## Task statement
Change every "computer-use agent" in the records to "screen assistant" and repeat the records with nothing else altered.

[begin Input material]

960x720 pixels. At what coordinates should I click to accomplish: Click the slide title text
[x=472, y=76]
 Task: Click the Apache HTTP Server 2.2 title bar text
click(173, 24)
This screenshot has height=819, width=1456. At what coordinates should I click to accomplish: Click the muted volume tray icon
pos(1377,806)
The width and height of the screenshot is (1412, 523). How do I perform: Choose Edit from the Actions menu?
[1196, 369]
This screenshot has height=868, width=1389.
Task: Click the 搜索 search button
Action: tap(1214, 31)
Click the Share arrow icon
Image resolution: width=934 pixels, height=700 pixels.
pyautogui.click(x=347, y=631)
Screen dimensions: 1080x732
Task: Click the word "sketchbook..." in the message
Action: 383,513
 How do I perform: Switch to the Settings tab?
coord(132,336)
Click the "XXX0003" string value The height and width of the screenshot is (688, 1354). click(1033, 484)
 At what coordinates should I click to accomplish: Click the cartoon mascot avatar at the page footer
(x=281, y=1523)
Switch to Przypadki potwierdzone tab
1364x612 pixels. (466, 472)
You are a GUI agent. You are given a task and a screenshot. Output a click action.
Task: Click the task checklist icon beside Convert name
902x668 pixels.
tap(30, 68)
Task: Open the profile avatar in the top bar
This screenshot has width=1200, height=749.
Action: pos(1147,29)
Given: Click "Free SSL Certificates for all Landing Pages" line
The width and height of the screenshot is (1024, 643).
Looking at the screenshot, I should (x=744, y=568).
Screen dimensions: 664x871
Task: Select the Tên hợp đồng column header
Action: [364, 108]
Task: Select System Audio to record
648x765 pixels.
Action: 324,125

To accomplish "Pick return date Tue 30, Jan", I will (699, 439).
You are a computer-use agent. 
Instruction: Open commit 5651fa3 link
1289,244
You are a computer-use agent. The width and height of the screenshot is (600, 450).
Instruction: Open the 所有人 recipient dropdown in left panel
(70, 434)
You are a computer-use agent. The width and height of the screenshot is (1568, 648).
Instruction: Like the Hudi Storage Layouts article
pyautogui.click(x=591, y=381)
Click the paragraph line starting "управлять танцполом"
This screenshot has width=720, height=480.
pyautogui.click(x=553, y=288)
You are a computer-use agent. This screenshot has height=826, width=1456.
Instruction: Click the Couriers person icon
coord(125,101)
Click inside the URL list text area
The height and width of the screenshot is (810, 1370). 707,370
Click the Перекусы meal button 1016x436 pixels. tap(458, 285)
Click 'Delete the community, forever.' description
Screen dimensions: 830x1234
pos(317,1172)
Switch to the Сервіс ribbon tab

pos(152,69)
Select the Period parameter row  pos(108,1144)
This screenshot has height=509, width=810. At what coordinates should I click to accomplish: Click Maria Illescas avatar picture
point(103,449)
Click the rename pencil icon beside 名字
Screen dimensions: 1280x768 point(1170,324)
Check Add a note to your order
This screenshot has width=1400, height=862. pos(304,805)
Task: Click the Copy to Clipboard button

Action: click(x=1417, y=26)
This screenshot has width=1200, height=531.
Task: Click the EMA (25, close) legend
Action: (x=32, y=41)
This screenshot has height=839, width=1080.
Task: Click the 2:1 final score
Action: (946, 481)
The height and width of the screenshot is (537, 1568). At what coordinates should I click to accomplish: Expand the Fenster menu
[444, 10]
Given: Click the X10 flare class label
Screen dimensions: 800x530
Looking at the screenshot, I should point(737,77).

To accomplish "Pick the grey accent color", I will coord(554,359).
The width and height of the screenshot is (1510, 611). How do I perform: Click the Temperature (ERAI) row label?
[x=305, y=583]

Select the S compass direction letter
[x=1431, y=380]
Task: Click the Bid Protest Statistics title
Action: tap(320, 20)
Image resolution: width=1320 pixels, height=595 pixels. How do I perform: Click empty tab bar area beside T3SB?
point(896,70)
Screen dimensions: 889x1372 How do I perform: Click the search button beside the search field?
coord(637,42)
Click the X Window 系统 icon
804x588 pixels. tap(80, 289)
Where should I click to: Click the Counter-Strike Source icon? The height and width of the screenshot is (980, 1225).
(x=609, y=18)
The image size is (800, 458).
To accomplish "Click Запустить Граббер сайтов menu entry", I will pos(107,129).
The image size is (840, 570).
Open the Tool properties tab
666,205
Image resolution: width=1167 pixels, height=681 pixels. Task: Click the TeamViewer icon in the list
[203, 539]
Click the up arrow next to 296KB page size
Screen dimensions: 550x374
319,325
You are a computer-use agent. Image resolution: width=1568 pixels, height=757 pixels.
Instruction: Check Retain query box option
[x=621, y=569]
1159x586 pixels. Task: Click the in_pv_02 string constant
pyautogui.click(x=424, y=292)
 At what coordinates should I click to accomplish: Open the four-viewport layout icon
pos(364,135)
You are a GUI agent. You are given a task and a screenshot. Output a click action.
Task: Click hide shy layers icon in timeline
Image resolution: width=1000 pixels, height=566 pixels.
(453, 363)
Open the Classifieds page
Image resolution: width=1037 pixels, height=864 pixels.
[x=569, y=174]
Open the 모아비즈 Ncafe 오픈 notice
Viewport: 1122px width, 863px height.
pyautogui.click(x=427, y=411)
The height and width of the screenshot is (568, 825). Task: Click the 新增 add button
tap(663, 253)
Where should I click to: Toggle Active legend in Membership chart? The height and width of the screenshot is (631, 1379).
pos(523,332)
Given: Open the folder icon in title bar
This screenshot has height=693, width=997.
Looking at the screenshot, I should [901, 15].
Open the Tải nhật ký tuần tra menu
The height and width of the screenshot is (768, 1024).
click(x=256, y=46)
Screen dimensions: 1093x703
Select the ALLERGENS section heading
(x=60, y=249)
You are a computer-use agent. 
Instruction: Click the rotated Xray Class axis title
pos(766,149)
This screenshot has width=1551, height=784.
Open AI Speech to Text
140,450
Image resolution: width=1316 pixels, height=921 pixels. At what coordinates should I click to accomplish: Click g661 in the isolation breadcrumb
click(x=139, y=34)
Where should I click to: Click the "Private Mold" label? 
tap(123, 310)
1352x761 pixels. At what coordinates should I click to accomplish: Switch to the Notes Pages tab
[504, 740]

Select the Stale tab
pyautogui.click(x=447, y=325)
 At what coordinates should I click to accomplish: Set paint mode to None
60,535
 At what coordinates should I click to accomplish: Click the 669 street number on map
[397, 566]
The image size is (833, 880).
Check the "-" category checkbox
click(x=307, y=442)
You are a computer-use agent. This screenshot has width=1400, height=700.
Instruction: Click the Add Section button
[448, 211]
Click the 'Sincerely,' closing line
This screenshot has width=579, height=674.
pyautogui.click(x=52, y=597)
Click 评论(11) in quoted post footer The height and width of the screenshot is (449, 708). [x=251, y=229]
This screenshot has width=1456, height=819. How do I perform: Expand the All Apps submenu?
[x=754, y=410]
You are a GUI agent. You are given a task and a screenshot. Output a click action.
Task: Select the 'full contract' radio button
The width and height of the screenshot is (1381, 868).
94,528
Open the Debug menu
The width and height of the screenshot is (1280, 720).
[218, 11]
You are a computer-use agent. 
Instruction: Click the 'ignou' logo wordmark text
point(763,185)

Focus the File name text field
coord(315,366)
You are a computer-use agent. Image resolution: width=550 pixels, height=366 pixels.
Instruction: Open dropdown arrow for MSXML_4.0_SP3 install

[end Input material]

## Result for this exercise
960x720 pixels. At what coordinates should I click to accomplish: Click the slide title text
[x=472, y=76]
 Task: Click the Apache HTTP Server 2.2 title bar text
click(173, 24)
This screenshot has height=819, width=1456. At what coordinates should I click to accomplish: Click the muted volume tray icon
pos(1377,806)
The width and height of the screenshot is (1412, 523). How do I perform: Choose Edit from the Actions menu?
[1196, 369]
This screenshot has height=868, width=1389.
Task: Click the 搜索 search button
Action: tap(1214, 31)
Click the Share arrow icon
Image resolution: width=934 pixels, height=700 pixels.
pyautogui.click(x=347, y=631)
Screen dimensions: 1080x732
Task: Click the word "sketchbook..." in the message
Action: 383,513
 How do I perform: Switch to the Settings tab?
coord(132,336)
Click the "XXX0003" string value The height and width of the screenshot is (688, 1354). click(1033, 484)
 At what coordinates should I click to accomplish: Click the cartoon mascot avatar at the page footer
(x=281, y=1523)
Switch to Przypadki potwierdzone tab
1364x612 pixels. (466, 472)
You are a GUI agent. You are given a task and a screenshot. Output a click action.
Task: Click the task checklist icon beside Convert name
902x668 pixels.
tap(30, 68)
Task: Open the profile avatar in the top bar
This screenshot has width=1200, height=749.
Action: pos(1147,29)
Given: Click "Free SSL Certificates for all Landing Pages" line
The width and height of the screenshot is (1024, 643).
Looking at the screenshot, I should (x=744, y=568).
Screen dimensions: 664x871
Task: Select the Tên hợp đồng column header
Action: [364, 108]
Task: Select System Audio to record
648x765 pixels.
Action: 324,125

To accomplish "Pick return date Tue 30, Jan", I will (699, 439).
You are a screen assistant. 
Instruction: Open commit 5651fa3 link
1289,244
You are a screen assistant. The width and height of the screenshot is (600, 450).
Instruction: Open the 所有人 recipient dropdown in left panel
(70, 434)
You are a screen assistant. The width and height of the screenshot is (1568, 648).
Instruction: Like the Hudi Storage Layouts article
pyautogui.click(x=591, y=381)
Click the paragraph line starting "управлять танцполом"
This screenshot has width=720, height=480.
pyautogui.click(x=553, y=288)
You are a screen assistant. This screenshot has height=826, width=1456.
Instruction: Click the Couriers person icon
coord(125,101)
Click inside the URL list text area
The height and width of the screenshot is (810, 1370). 707,370
Click the Перекусы meal button 1016x436 pixels. tap(458, 285)
Click 'Delete the community, forever.' description
Screen dimensions: 830x1234
pos(317,1172)
Switch to the Сервіс ribbon tab

pos(152,69)
Select the Period parameter row  pos(108,1144)
This screenshot has height=509, width=810. At what coordinates should I click to accomplish: Click Maria Illescas avatar picture
point(103,449)
Click the rename pencil icon beside 名字
Screen dimensions: 1280x768 point(1170,324)
Check Add a note to your order
This screenshot has width=1400, height=862. pos(304,805)
Task: Click the Copy to Clipboard button

Action: click(x=1417, y=26)
This screenshot has width=1200, height=531.
Task: Click the EMA (25, close) legend
Action: (x=32, y=41)
This screenshot has height=839, width=1080.
Task: Click the 2:1 final score
Action: (946, 481)
The height and width of the screenshot is (537, 1568). At what coordinates should I click to accomplish: Expand the Fenster menu
[444, 10]
Given: Click the X10 flare class label
Screen dimensions: 800x530
Looking at the screenshot, I should point(737,77).

To accomplish "Pick the grey accent color", I will coord(554,359).
The width and height of the screenshot is (1510, 611). How do I perform: Click the Temperature (ERAI) row label?
[x=305, y=583]

Select the S compass direction letter
[x=1431, y=380]
Task: Click the Bid Protest Statistics title
Action: tap(320, 20)
Image resolution: width=1320 pixels, height=595 pixels. How do I perform: Click empty tab bar area beside T3SB?
point(896,70)
Screen dimensions: 889x1372 How do I perform: Click the search button beside the search field?
coord(637,42)
Click the X Window 系统 icon
804x588 pixels. tap(80, 289)
Where should I click to: Click the Counter-Strike Source icon? The height and width of the screenshot is (980, 1225).
(x=609, y=18)
The image size is (800, 458).
To accomplish "Click Запустить Граббер сайтов menu entry", I will pos(107,129).
The image size is (840, 570).
Open the Tool properties tab
666,205
Image resolution: width=1167 pixels, height=681 pixels. Task: Click the TeamViewer icon in the list
[203, 539]
Click the up arrow next to 296KB page size
Screen dimensions: 550x374
319,325
You are a screen assistant. Image resolution: width=1568 pixels, height=757 pixels.
Instruction: Check Retain query box option
[x=621, y=569]
1159x586 pixels. Task: Click the in_pv_02 string constant
pyautogui.click(x=424, y=292)
 At what coordinates should I click to accomplish: Open the four-viewport layout icon
pos(364,135)
You are a GUI agent. You are given a task and a screenshot. Output a click action.
Task: Click hide shy layers icon in timeline
Image resolution: width=1000 pixels, height=566 pixels.
(453, 363)
Open the Classifieds page
Image resolution: width=1037 pixels, height=864 pixels.
[x=569, y=174]
Open the 모아비즈 Ncafe 오픈 notice
Viewport: 1122px width, 863px height.
pyautogui.click(x=427, y=411)
The height and width of the screenshot is (568, 825). Task: Click the 新增 add button
tap(663, 253)
Where should I click to: Toggle Active legend in Membership chart? The height and width of the screenshot is (631, 1379).
pos(523,332)
Given: Open the folder icon in title bar
This screenshot has height=693, width=997.
Looking at the screenshot, I should [901, 15].
Open the Tải nhật ký tuần tra menu
The height and width of the screenshot is (768, 1024).
click(x=256, y=46)
Screen dimensions: 1093x703
Select the ALLERGENS section heading
(x=60, y=249)
You are a screen assistant. 
Instruction: Click the rotated Xray Class axis title
pos(766,149)
This screenshot has width=1551, height=784.
Open AI Speech to Text
140,450
Image resolution: width=1316 pixels, height=921 pixels. At what coordinates should I click to accomplish: Click g661 in the isolation breadcrumb
click(x=139, y=34)
Where should I click to: Click the "Private Mold" label? 
tap(123, 310)
1352x761 pixels. At what coordinates should I click to accomplish: Switch to the Notes Pages tab
[504, 740]

Select the Stale tab
pyautogui.click(x=447, y=325)
 At what coordinates should I click to accomplish: Set paint mode to None
60,535
 At what coordinates should I click to accomplish: Click the 669 street number on map
[397, 566]
The image size is (833, 880).
Check the "-" category checkbox
click(x=307, y=442)
You are a screen assistant. This screenshot has width=1400, height=700.
Instruction: Click the Add Section button
[448, 211]
Click the 'Sincerely,' closing line
This screenshot has width=579, height=674.
pyautogui.click(x=52, y=597)
Click 评论(11) in quoted post footer The height and width of the screenshot is (449, 708). [x=251, y=229]
This screenshot has width=1456, height=819. How do I perform: Expand the All Apps submenu?
[x=754, y=410]
You are a GUI agent. You are given a task and a screenshot. Output a click action.
Task: Select the 'full contract' radio button
The width and height of the screenshot is (1381, 868).
94,528
Open the Debug menu
The width and height of the screenshot is (1280, 720).
[218, 11]
You are a screen assistant. 
Instruction: Click the 'ignou' logo wordmark text
point(763,185)

Focus the File name text field
coord(315,366)
You are a screen assistant. Image resolution: width=550 pixels, height=366 pixels.
Instruction: Open dropdown arrow for MSXML_4.0_SP3 install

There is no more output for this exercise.